Chester Barnard Co-operative theory defines school organization as a system of co-operation whereby people work together for a common goal. School cannot succeed without the co-operation of several individuals within the community. School-based management committee tries to create mutual co-operation between school and community. It brings people and school together. School-based management therefore is co-operative in nature and man oriented. Barnard co-operative theory is essentially man oriented (Oyedeji, 1998:19).

Chester Barnard Co-operative theory and social system theory are somewhat related in the sense that they see school system as an interaction between several interest groups which need the co-operation of one another. For example, Getzel and Guba (1957) confirm in their model of social system that a social system is a system in which the components are people. Each individual’s behaviour within the social system is shaped by his psychological uniqueness and sociological attribute.

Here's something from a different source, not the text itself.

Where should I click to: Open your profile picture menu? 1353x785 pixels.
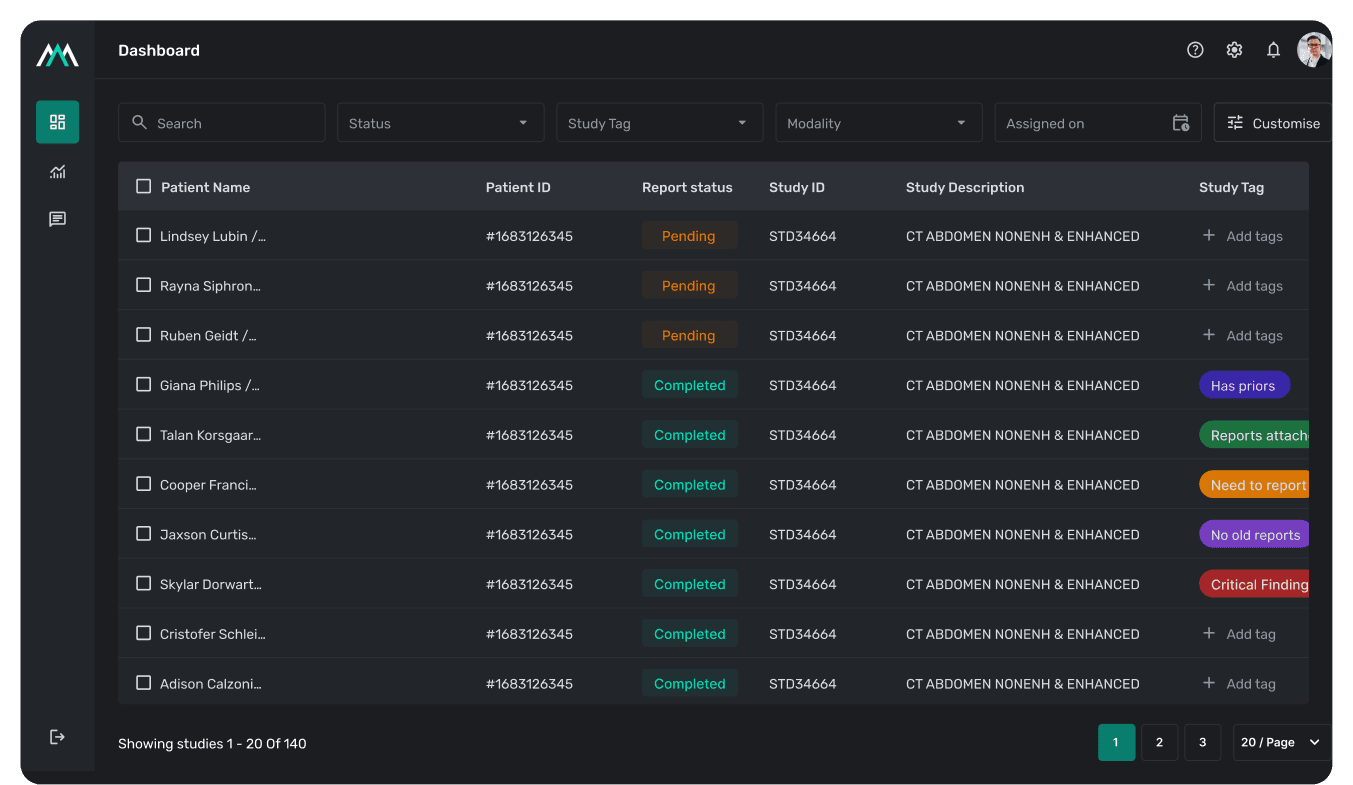[1314, 49]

Infrastructural Development in Basic Schools

Government recognized the relevancy in availability of infrastructure and facilities to schools. Ivowu (1999 : 408) stated that “the implementation of blueprint for UBE programme noted that infrastructure have to be of the appropriate quantity, size and quality to meet the minimum standard for promoting any meaningful teaching and learning. The above statement showed that at the heart of school learning is the availability and adequacy of infrastructure.

Infrastructure are very important in teaching and learning processes. Effective management of infrastructure can yield good result. Schools that have well managed infrastructure will perform better than where the infrastructure are not available or where they are available but not properly managed (Onuoha – Chidiebere, 2011). Considering literature on infrastructural development, Wilson and Kelling (1982) assert that neglect and disrepair lead to a dysfunctional environment and to dysfunctional behavior as well.

Branham (2004) in a study reveals that schools with poor infrastructure, schools that rely on temporary buildings instead of permanent structures, and schools with inadequate custodial services provide an environment where students are less likely to attend school and are more likely to drop out. Schools that make facilities a second priority may very well experience performance inadequacies by their students. Ayeni and Adelabu (2012) reaffirm that the effects of deteriorating condition and poor maintenance of school infrastructure are threats to school management, curriculum delivery and students’ academic performance. They noted that good environment reinforces the efforts of the teacher by providing a good stimulus for effective teaching and learning to take place.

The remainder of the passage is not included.